Inductive Hypothesis: 
Assume $F(k)$ is even for some arbitrary positive integer $k$ that is divisible by 3.
Want to prove: That $F(k+3)$ is even given the inductive hypothesis.
\begin{align*}
F(k+3) &= F(k+2) + F(k+1)\\
&= F(k+1) + F(k) + F(k+1)\\
&= F(k) + 2 F(k+1)
\end{align*}
We know by our hypothesis that $F(k)$ is even. We also know that $F(k+1)$ is an integer, so $2 F(k+1)$ is necessarily even by properties of integers. And because the sum of two even integers is also even, it follows that $F(k+3)$ is even. This holds for any arbitrary positive integer $k$ that is divisible by 3, hence we've proved that  $F(m)$ is even for all positive integers $m$ divisible by 3.
Part B:
Base case: 
$F(0) = 0$, 0 is a multiple of 3.
$F(4) = 3$, 3 is a multiple of 3.
Inductive Hypothesis: 
Assume $F(k)$ is a multiple of 3 for some arbitrary positive integer $k$ that is divisible by 4.
Want to prove: That $F(k+4)$ is a multiple of 3 given the inductive hypothesis. 
\begin{align*}
F(k+4) &= F(k+3) + F(k+2)\\
&= F(k+2) + F(k+1) + F(k+1) + F(k)\\
&= F(k+1) + F(k) + F(k+1) + F(k+1) + F(k)\\
&= 2 F(k) + 3 F(k + 1)
\end{align*}
By our hypothesis, $F(k)$ is a multiple of 3, so $2 F(k)$ must also be a multiple of 3. Furthermore, we know that $F(k+1)$ is some integer, so $3 F(k+1)$ must also be multiple of 3. Hence their sum, $F(k+4)$ must also be a multiple of 3.

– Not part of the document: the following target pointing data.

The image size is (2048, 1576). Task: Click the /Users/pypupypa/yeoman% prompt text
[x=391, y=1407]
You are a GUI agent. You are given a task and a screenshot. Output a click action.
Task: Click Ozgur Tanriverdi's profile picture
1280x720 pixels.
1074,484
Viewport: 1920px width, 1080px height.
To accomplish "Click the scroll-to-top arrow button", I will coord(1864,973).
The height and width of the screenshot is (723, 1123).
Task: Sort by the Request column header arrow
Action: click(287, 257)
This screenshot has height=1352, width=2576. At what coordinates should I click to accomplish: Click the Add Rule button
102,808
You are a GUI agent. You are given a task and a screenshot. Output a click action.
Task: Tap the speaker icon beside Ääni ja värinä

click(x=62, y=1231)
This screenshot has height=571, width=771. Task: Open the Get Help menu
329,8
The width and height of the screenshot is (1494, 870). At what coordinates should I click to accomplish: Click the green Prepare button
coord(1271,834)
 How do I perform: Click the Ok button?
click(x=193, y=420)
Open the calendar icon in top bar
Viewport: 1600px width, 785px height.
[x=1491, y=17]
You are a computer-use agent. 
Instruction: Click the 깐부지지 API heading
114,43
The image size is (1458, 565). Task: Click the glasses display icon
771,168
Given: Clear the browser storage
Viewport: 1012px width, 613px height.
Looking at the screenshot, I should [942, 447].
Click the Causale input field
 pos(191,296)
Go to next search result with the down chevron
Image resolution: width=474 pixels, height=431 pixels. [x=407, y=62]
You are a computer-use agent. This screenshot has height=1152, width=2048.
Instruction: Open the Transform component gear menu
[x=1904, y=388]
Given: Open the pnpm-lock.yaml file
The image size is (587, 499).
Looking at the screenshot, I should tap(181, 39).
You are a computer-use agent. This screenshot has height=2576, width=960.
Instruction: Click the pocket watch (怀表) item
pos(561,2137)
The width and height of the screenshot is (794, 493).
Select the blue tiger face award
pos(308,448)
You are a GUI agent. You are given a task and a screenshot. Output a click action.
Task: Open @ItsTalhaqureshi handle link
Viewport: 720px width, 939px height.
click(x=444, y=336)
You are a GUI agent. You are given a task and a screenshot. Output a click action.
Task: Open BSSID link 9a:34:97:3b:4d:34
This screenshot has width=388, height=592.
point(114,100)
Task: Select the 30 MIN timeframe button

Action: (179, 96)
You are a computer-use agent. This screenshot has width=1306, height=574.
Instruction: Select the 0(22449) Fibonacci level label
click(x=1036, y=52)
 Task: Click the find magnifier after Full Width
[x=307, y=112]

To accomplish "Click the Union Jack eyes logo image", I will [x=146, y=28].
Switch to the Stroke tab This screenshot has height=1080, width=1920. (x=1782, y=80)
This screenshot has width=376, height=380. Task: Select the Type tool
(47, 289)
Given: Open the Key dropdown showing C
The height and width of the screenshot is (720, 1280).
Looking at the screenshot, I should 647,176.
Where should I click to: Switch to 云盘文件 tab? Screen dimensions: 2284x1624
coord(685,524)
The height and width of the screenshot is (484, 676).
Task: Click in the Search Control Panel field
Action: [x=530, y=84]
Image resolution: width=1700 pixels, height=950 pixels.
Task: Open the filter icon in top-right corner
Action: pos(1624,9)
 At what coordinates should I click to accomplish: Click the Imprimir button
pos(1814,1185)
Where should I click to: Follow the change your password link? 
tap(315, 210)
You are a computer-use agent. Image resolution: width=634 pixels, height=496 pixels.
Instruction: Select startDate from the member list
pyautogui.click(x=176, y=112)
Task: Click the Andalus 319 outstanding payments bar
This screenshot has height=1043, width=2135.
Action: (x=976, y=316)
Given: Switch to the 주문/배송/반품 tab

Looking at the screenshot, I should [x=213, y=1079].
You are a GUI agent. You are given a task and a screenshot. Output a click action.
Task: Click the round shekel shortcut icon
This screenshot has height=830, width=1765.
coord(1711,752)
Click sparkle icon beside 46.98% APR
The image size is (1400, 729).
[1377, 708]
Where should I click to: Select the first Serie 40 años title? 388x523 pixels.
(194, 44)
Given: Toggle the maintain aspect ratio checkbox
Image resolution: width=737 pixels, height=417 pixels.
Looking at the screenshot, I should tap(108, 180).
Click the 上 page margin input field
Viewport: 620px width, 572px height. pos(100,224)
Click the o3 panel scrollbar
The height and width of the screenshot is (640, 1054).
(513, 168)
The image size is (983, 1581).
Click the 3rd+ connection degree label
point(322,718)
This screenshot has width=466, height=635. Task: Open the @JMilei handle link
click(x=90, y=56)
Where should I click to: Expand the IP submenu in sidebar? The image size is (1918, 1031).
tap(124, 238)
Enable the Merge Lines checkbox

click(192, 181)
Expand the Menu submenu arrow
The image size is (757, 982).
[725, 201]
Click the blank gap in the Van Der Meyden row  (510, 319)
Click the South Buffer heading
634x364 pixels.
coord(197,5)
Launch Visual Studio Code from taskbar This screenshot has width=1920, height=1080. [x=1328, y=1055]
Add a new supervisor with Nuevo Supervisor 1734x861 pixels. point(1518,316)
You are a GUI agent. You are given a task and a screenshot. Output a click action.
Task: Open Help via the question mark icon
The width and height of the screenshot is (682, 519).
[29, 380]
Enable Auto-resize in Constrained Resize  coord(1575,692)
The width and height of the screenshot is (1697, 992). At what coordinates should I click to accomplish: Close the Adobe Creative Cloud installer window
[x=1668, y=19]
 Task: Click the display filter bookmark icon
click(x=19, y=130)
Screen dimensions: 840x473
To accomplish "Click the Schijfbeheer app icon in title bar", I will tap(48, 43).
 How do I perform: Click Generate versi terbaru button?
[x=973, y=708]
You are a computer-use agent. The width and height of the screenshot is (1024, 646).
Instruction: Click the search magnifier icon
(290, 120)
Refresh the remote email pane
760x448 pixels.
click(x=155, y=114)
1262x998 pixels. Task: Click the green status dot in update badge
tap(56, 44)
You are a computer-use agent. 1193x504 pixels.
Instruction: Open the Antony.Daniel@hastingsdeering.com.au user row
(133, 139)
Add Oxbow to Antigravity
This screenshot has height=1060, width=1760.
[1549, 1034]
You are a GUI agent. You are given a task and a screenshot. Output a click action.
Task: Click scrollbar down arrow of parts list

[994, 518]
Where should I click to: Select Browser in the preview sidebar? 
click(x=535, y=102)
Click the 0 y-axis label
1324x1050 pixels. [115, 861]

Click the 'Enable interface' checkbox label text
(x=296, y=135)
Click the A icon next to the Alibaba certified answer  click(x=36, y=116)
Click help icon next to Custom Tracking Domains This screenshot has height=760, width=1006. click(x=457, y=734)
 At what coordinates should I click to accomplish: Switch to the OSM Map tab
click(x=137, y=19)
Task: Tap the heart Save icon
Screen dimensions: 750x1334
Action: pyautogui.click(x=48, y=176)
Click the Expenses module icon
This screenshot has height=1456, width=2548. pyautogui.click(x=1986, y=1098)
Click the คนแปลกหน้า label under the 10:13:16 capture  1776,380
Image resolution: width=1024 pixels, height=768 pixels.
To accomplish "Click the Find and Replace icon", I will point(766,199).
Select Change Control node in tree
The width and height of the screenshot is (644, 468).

A: Instead of trying to write proofs of three things --- that it's even when the index is a multiple of $3$, odd when it's $1$ more than that, and odd when it's two more than that --- write just one proof that covers all three.
Modulo $2$ you start with $1,1,0$.  You've added the two $1$s to get $0$.
Then add $1$ and $0$ to get $1$: ${}\qquad 1,1,0,1$.
Then add $0$ and $1$ to get $1$: ${}\qquad 1,1,0,1,1$,
Then add those last two $1$s to get $0$: ${}\qquad 1,1,0,1,1,0$.
So if a sequence of three consecutive terms is $1,1,0$, then the next sequence of three consecutive terms is $1,1,0$.
A: 1,1,2,3,5,8 . . .
an even number and an odd number added together is odd, an odd number plus and odd number is even.